---------- DATA

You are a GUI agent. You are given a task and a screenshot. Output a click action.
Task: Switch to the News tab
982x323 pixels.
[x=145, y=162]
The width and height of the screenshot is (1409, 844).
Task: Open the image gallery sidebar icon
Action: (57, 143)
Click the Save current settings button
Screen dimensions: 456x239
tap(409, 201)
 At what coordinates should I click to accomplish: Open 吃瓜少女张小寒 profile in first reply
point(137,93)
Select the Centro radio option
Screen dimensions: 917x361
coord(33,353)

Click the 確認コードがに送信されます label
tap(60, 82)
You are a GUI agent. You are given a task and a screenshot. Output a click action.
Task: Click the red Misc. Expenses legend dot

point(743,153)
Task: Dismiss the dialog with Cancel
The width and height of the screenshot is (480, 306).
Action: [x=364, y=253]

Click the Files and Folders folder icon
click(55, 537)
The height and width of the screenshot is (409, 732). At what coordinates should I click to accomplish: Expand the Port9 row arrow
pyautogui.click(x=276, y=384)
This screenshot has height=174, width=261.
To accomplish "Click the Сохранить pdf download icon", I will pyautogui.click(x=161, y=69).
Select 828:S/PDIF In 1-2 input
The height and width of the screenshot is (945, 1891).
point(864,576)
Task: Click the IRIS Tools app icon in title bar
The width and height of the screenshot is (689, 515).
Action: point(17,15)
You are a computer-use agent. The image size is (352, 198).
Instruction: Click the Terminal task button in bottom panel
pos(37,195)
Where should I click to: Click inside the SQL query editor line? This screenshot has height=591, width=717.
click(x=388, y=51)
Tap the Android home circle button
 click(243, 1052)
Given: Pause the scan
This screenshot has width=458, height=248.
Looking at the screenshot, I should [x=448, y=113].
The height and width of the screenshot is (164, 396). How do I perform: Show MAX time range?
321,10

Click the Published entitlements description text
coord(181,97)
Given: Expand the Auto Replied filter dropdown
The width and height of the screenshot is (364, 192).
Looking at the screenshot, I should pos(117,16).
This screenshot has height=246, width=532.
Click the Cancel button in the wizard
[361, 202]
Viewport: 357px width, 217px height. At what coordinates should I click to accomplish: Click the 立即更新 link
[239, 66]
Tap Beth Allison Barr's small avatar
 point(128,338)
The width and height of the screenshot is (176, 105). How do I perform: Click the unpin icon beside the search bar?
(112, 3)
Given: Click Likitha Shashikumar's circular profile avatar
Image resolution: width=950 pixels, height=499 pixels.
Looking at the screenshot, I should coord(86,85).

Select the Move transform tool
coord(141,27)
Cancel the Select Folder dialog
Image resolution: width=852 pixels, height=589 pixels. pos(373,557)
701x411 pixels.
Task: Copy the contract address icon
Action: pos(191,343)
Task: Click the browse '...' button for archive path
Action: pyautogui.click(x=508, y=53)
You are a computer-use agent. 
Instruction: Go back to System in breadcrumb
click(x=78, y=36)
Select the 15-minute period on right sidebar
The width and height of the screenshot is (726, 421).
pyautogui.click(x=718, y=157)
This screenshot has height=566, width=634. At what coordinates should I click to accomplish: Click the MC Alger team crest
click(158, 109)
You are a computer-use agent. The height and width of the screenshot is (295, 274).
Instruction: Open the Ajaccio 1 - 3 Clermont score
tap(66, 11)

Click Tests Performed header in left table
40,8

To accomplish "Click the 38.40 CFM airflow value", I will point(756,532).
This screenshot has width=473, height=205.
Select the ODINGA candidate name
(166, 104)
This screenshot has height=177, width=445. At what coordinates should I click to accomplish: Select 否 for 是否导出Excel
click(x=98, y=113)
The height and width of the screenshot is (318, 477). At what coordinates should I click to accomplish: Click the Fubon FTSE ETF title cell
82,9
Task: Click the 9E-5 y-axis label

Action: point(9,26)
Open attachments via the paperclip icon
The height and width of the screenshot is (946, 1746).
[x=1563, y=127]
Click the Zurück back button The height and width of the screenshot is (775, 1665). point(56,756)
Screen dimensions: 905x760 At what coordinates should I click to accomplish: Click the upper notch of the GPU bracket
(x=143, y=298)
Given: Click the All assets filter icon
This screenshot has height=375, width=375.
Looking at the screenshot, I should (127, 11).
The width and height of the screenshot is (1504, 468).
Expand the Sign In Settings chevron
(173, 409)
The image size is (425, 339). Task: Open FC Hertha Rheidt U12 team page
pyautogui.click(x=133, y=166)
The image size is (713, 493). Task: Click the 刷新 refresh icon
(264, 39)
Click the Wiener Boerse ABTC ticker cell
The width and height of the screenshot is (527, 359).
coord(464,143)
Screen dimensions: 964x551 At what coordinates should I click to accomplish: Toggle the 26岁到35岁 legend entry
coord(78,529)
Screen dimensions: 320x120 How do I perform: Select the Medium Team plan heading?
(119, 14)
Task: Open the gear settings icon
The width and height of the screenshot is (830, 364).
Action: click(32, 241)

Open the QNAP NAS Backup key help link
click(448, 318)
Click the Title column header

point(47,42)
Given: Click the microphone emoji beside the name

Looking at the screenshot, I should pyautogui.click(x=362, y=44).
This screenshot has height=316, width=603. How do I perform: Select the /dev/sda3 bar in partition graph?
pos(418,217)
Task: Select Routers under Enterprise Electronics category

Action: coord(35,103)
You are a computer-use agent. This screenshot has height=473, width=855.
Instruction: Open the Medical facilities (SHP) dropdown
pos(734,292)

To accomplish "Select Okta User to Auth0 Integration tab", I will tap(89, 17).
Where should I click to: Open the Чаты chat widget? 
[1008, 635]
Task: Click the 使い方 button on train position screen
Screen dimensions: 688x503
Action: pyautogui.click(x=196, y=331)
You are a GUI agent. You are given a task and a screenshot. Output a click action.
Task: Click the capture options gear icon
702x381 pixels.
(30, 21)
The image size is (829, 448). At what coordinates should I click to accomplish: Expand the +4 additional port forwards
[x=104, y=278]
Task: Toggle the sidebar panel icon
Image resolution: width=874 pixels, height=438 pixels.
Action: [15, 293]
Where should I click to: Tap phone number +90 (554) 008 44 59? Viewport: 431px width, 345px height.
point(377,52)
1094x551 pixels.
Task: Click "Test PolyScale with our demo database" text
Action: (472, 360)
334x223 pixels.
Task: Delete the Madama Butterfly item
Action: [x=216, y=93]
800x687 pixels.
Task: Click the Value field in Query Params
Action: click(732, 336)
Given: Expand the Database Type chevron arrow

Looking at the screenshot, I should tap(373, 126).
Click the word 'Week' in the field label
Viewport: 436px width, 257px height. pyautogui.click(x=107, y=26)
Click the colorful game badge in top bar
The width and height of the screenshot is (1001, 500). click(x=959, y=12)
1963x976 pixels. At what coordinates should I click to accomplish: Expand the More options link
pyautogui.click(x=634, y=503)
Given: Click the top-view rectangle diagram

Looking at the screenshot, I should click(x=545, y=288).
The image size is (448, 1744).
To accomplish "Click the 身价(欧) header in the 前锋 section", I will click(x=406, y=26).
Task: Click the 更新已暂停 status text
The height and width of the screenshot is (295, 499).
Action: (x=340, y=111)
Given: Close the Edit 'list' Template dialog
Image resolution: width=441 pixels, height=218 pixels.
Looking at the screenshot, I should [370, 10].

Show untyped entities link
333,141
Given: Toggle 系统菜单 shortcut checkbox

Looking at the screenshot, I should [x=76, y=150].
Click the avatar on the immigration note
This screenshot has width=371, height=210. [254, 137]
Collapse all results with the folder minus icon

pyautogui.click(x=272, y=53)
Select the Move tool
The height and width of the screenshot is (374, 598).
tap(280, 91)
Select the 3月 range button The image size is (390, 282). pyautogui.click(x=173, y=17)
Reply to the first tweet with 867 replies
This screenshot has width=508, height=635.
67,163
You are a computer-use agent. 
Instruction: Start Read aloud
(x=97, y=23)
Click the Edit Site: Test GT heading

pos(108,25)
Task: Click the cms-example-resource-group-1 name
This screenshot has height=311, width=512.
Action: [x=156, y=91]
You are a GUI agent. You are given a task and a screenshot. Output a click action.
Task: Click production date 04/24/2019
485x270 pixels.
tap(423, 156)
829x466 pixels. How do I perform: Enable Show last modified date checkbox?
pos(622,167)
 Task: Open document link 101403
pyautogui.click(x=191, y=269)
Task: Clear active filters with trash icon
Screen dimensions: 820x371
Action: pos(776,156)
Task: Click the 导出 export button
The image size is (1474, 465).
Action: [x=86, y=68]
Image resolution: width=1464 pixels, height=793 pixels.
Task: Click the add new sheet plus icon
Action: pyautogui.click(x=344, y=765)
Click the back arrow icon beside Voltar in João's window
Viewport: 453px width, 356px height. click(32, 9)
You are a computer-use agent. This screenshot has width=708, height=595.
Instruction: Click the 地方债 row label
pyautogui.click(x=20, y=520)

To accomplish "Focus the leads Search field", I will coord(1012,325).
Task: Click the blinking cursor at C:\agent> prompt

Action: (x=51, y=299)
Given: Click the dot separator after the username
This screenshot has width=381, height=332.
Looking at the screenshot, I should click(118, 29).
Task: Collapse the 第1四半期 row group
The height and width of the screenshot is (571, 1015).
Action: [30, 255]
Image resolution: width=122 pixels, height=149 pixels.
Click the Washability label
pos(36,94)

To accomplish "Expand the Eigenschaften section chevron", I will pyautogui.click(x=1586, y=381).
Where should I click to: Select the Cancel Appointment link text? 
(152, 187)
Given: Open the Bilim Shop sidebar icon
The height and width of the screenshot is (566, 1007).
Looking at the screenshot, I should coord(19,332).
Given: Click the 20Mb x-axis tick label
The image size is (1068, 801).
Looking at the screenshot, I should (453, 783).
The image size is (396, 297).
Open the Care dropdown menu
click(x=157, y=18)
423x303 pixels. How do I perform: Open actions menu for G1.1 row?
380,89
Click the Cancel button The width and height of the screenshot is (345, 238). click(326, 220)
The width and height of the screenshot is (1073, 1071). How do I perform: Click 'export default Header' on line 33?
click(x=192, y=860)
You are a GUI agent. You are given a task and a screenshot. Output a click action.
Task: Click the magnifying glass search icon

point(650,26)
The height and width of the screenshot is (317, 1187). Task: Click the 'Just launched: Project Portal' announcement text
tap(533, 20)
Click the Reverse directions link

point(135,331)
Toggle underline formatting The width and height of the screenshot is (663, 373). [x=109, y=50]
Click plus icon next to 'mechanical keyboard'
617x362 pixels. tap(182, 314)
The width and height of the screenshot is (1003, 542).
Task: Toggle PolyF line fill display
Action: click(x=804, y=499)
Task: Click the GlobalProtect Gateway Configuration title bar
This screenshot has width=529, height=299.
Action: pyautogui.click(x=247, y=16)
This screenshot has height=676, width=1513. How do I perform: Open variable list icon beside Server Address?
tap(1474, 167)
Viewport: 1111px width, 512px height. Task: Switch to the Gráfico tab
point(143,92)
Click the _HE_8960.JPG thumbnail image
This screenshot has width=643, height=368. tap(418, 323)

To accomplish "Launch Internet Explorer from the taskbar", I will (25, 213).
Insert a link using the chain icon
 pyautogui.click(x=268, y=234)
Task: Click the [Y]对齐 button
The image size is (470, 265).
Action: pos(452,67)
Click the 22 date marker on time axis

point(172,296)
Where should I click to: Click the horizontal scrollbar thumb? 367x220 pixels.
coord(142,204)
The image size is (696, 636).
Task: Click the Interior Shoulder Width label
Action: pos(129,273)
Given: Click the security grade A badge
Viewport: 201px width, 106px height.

--------------------

▶ **WHAT IS REQUIRED**: Output only an exact transcription of the lines above from the one with "Task: Click the GlobalProtect" up to and including the one with "Given: Click the security grade A badge".

▶ **TASK OUTPUT**:
Task: Click the GlobalProtect Gateway Configuration title bar
This screenshot has width=529, height=299.
Action: pyautogui.click(x=247, y=16)
This screenshot has height=676, width=1513. How do I perform: Open variable list icon beside Server Address?
tap(1474, 167)
Viewport: 1111px width, 512px height. Task: Switch to the Gráfico tab
point(143,92)
Click the _HE_8960.JPG thumbnail image
This screenshot has width=643, height=368. tap(418, 323)

To accomplish "Launch Internet Explorer from the taskbar", I will (25, 213).
Insert a link using the chain icon
 pyautogui.click(x=268, y=234)
Task: Click the [Y]对齐 button
The image size is (470, 265).
Action: pos(452,67)
Click the 22 date marker on time axis

point(172,296)
Where should I click to: Click the horizontal scrollbar thumb? 367x220 pixels.
coord(142,204)
The image size is (696, 636).
Task: Click the Interior Shoulder Width label
Action: pos(129,273)
Given: Click the security grade A badge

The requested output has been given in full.